I looked across the broad Nammados and, sure enough, the swarm of small craft that had plied it a half-hour earlier had vanished. Soon they began to reappear, creeping out from shore like so many water insects frightened by some splashing bather.

When the excitement had subsided, I made the sailors line up in front of the cabin to draw their pay, fining them two days' wages for the mutiny. As usual, some wanted the whole sum due them, to blow in one grand spree. Others, saving up for a house or a ship of their own, took only enough for small purchases and banked the rest with me. When the turn of Nysos and Apries came, however, I gave them their full pay for the voyage and told them:

"Take your gear and get off the ship. You're through."
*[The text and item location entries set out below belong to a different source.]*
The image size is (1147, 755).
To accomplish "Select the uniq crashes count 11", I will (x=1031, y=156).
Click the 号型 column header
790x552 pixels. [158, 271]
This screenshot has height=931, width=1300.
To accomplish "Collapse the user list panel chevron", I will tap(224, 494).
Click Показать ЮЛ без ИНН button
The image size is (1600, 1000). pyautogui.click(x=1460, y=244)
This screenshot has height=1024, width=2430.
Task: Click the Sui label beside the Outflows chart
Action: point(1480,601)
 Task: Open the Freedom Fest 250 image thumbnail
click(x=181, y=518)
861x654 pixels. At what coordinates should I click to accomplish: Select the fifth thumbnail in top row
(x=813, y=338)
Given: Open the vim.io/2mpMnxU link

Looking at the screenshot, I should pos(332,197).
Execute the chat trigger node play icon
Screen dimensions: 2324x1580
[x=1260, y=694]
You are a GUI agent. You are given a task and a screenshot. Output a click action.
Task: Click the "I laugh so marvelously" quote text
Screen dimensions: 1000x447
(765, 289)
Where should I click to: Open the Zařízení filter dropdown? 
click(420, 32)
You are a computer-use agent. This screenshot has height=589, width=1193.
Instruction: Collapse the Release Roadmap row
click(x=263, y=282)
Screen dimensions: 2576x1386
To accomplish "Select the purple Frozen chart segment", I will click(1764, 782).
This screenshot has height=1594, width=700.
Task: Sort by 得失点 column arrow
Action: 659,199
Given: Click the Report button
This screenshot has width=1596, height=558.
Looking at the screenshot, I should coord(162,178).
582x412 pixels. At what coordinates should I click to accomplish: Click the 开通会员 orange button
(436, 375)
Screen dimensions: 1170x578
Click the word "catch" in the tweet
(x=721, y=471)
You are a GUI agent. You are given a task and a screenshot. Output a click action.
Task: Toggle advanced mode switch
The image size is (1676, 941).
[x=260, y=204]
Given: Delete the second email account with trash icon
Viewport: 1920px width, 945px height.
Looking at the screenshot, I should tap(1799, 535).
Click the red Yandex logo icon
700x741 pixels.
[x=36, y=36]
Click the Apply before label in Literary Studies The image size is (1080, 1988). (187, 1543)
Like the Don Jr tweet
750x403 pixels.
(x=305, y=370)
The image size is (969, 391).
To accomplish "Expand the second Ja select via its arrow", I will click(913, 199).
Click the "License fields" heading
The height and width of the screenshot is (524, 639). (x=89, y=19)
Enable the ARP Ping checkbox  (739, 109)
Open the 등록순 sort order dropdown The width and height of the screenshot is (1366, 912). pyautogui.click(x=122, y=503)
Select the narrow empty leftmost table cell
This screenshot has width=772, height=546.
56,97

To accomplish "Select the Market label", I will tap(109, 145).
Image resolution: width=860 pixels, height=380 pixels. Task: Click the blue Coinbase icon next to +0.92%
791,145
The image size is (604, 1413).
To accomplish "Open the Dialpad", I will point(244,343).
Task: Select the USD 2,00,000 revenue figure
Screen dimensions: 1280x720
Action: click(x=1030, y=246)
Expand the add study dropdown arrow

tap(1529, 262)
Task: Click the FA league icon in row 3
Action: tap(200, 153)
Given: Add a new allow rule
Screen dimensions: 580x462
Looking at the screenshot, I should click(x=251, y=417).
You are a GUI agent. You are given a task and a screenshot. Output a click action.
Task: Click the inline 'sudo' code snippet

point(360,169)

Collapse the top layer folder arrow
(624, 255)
Both spoke in shrill tones: "You can't do that to us, Captain ... You wouldn't maroon us here ... We might never get home ... We don't know the language or the customs ... You might as well kill us ..."

"You should have thought of that sooner," I said. "Now get off before I kick you off. If I find you hanging around the ship, or trying to stow away, I'll hang your heads from the yardarms."

If this has been a port of the Inner Sea, I should have dismissed the entire crew of mutinous rascals. But here, I knew, I should never find another Greek-speaking crew, so I should maroon myself as well.

When the rain let up, I gave Hippalos the deck and went ashore with Rama. The Indian's first task was to thank Buddha for his safe return. I accompanied him to a temple. This was a stone building of modest size, shaped like a kiosk.

Inside stood no statue, but a set of symbols of this sect, carved in stone. There was an empty throne, with an umbrella leaning against it. The prints of bare human feet were chiseled in the stone of the pavement before the throne. Behind the chair rose a pillar with a thing on its top that looked like a flower, but which I was told was a wheel with twenty-four spokes. Looking at these symbols, one had the uneasy feeling that the demigod (or however one should class the Lord Buddha) had just gotten up and walked out and might return any moment.